Mais dans ce jeu de mises en abime, les grands bouleversements seront surtout de l’ordre de l’intime. Prenant la mesure de ses manques (à noter que la fille de Earl est interprétée par Alison Eastwood, la propre fille du cinéaste), le grand séducteur individualiste et buté qui fait ici littéralement tourné en bourrique les hommes du cartel lancés à ses trousses, va se rapprocher du clan familial et notamment de sa femme malade (Dianne Wiest) avant que les serments ne se fânent à jamais. Dans sa fuite en avant vers l’inéluctable, The Mule donne ainsi l’impression de revisiter certains thèmes chers au réalisateur, dont les relations filiales tendues comme dans Absolute Power (1997), ou une course poursuite entre héros en cavale et ranger qui renvoie de façon inversée au duo de A Perfect World (1993). Une occasion aussi pour Eastwood, avec cet opus testamantaire, de faire plus largement ses adieux au monde du cinéma en dédiant son film à Pierre Rissient qui, dès son premier film (Play Misty for Me, 1971), a moussé sa carrière en France et aux États-Unis.

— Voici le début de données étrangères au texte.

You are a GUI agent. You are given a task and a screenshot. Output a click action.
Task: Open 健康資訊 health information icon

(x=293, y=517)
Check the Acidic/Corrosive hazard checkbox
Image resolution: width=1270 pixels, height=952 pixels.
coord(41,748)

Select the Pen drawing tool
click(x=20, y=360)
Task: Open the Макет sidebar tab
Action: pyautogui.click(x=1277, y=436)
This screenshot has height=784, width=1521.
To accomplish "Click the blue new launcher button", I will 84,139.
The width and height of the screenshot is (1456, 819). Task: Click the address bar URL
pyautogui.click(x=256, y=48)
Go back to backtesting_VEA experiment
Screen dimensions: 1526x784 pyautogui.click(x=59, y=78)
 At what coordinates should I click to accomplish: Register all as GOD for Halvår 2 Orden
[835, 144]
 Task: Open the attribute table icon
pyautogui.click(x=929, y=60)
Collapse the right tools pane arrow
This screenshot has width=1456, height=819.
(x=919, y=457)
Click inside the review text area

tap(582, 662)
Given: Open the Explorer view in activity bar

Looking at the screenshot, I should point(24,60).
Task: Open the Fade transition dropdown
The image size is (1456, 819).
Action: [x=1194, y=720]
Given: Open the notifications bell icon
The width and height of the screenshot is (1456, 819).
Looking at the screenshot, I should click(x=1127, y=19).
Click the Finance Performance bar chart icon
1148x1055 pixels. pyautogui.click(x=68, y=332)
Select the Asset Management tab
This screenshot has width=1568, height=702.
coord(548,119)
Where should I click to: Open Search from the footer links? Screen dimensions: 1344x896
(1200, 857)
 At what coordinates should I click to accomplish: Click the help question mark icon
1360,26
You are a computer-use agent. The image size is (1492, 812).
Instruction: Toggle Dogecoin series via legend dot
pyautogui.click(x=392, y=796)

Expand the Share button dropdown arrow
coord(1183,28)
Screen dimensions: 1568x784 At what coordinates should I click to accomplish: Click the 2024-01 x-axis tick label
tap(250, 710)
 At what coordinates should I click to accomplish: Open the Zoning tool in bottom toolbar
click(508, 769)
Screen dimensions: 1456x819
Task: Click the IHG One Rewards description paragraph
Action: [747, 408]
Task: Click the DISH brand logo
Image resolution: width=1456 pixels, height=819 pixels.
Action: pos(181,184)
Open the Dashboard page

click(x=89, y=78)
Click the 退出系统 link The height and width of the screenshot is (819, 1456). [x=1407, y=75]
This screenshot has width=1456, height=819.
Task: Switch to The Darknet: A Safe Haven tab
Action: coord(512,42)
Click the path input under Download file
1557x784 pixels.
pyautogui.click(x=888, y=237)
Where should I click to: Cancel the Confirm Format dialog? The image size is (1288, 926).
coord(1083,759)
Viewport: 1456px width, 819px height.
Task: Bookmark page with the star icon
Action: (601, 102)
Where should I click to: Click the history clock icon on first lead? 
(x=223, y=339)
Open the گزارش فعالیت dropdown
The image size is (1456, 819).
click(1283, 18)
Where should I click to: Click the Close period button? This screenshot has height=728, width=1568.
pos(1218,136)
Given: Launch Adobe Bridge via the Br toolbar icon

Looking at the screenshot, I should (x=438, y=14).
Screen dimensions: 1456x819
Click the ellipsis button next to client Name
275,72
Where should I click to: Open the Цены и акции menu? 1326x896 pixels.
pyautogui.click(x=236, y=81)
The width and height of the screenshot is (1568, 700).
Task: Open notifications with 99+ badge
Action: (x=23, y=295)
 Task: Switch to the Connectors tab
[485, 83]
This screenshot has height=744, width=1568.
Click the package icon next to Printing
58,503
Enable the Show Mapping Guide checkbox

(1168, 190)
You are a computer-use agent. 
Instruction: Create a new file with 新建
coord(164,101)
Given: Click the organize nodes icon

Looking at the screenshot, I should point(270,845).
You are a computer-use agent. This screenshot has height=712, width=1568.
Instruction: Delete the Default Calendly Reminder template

Si la mise en scène de The Mule peut sembler parfois sans grand éclat, c’est en fait pour mieux tendre vers une forme de classicisme dépouillé où, par paliers ou seuils de passage successifs (les garages, le motel), le récit se déleste de tout superflu pour accéder à la serre réconfortante d’une intimité retrouvée. C’est donc dire que l’arc dramatique du film constamment alimenté par le mouvement – et une partition musicale des plus riches – va ramener ce cœur en fuite vers l’essentiel, et un lieu de rédemption certes contraignant, mais où les lys hémérocalles d’antan pourront refleurir dans un nouveau terreau. Avec The Mule, tel un phoenix renaissant sans cesse de ses cendres, Clint Eastwood n’a peut-être pas dit son dernier mot. Depuis Unforgiven (1992), le cinéaste nous a habitués aux chants crépusculaires. Mais ici, le crépuscule des héros fatigués semble se parer une fois de plus des couleurs franches annonçant des lendemains apaisés et prometteurs.